The drone body comprises a support 22 intended to receive the main electronic board 24 of the drone. This support 22 is in the form of a panel, which will be described in more detail hereinafter with reference to FIGS. 2 to 4.

The panel 22 is not fastened to the frame, but it is connected to the latter through an elastic interface consisted of a plurality of support spacers 26 interposed between the frame 12 and the panel 22. Each spacer 26 comprises a strut 28 made of elastomeric material, with an upper end 30 connected by a non-rigid link to the panel 22, for example by extension of a shoulder in the upper portion of the elastomeric strut into a corresponding recess 32 (FIGS. 3 and 4) formed in the lower portion of the panel 22. At its opposite, lower, end, the strut 28 is provided with a shoulder 34 that is inserted into the frame 12. The connection between the frame 12 and the strut 28 is for example made through a pin 36, screwed at its upper portion to the panel, at the centre of the block 50, passing freely through the strut and including, in its lower portion, a screw rod passing through the frame and to which will be screwed, under this frame, a wide internally threaded part 37 comparable to a bolt. This rod/wide screw system must not in any case be connected to the frame 12, otherwise vibrations could be transmitted to the panel, and it has further a pull-out prevention function for the elastomeric material interfaces 26.

The configuration of the support panel 22 will now be described in more details. This panel receives, as mentioned hereinabove, the electronic board 24, which is fastened to the panel 22 by means of screws such as 38 (FIG. 1) received in internally threaded housings 40 (FIG. 2) opening at the upper portion of the panel.

In FIGS. 2 and 3 are illustrated the upper 42 and lower 44 faces of the panel 22, respectively.

This panel 22 is a single-piece element made of a light-weight metal material, for example magnesium or a magnesium alloy chosen for its light weight and its mechanical robustness. It is in the form of a plate provided with two longitudinal side edges 46 and various internal ribs such as 48.

Characteristically, the metal plate forming the panel 22 includes in its upper portion planar surfaces such as 52 (FIG. 2) adapted to come into contact with components such as 54 (FIG. 4) mounted on the lower face of the electronic board 24. These surfaces 52 will serve as heat-transmission elements, to evacuate the excess calories generated by the components in contact with these surfaces, towards cooling fins such as 56 formed in the lower portion of the panel 22 (FIGS. 3 and 4), opposite the contact surfaces 52 formed at the upper portion. An excessive warming of the components the more liable to heat, such as microcontroller, memory components or even video camera as the case may be, will then be avoided.

The plate forming the panel 22 is made as an uninterrupted continuous single-piece element, except for small-size openings such as 58, 59 or 60. The window 58 serves as a window for an ultrasound altimeter sensor mounted on the lower face of the electronic board 24, and the window 59 serves as a window for the transformer of this same sensor, mounted on the lower face of the electronic board, to save thickness. The window 60 allows the passage of a flat cable 63 (FIG. 1) for the connection to a vertical-sight camera 65, located under the panel 22 and whose body rests on the podium 67 (FIG. 3) formed on the lower face of the panel 22.

Problems to solve:
- a) According to the passage on the drone's support panel, what metal is given as an example for the panel's material?
- b) Reproduce the passage on the drone's support panel from "Characteristically, the metal" to "then be avoided.".

Dataset section:
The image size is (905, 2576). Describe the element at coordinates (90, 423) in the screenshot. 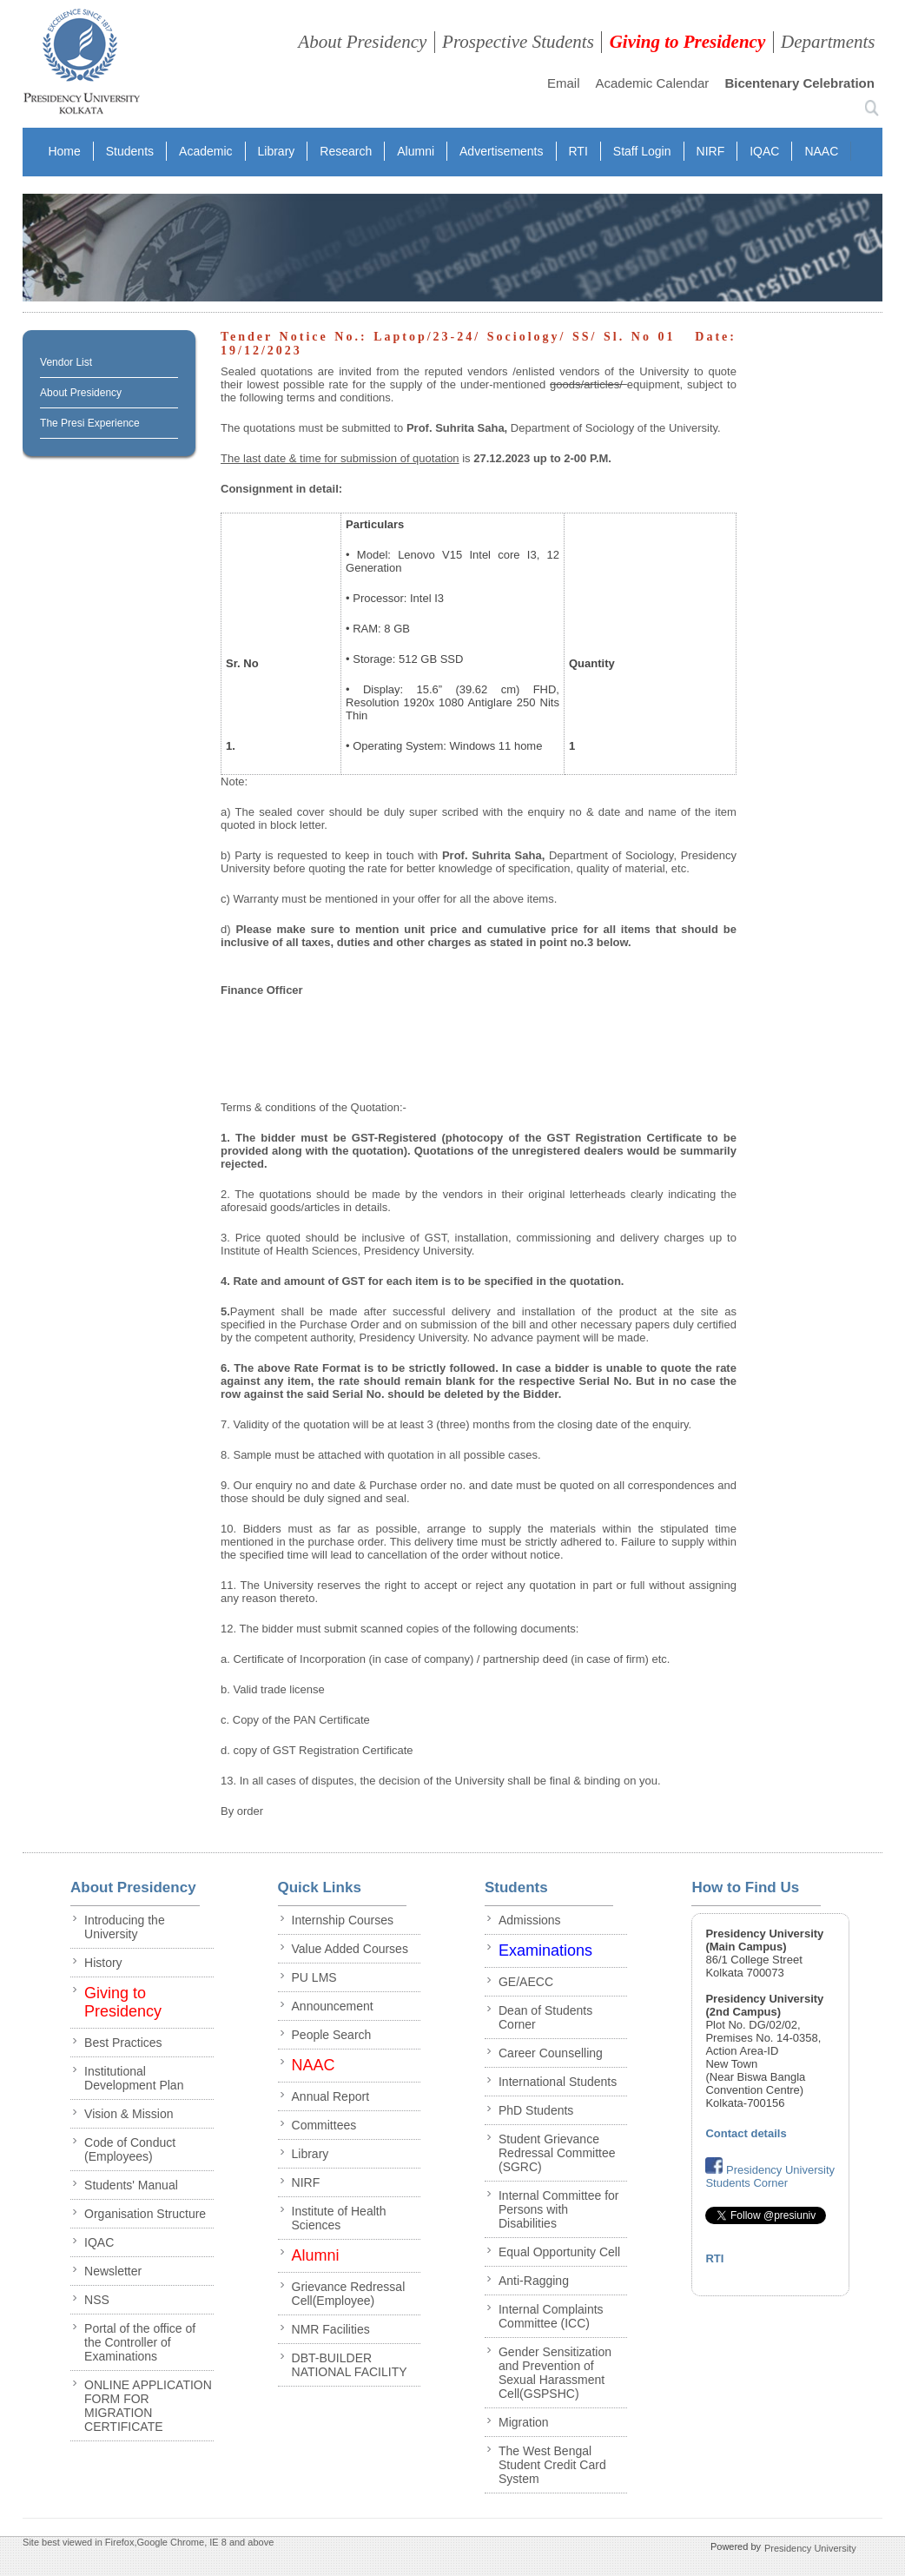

Full answers:
- a) Magnesium or a magnesium alloy.

- b)
Characteristically, the metal plate forming the panel 22 includes in its upper portion planar surfaces such as 52 (FIG. 2) adapted to come into contact with components such as 54 (FIG. 4) mounted on the lower face of the electronic board 24. These surfaces 52 will serve as heat-transmission elements, to evacuate the excess calories generated by the components in contact with these surfaces, towards cooling fins such as 56 formed in the lower portion of the panel 22 (FIGS. 3 and 4), opposite the contact surfaces 52 formed at the upper portion. An excessive warming of the components the more liable to heat, such as microcontroller, memory components or even video camera as the case may be, will then be avoided.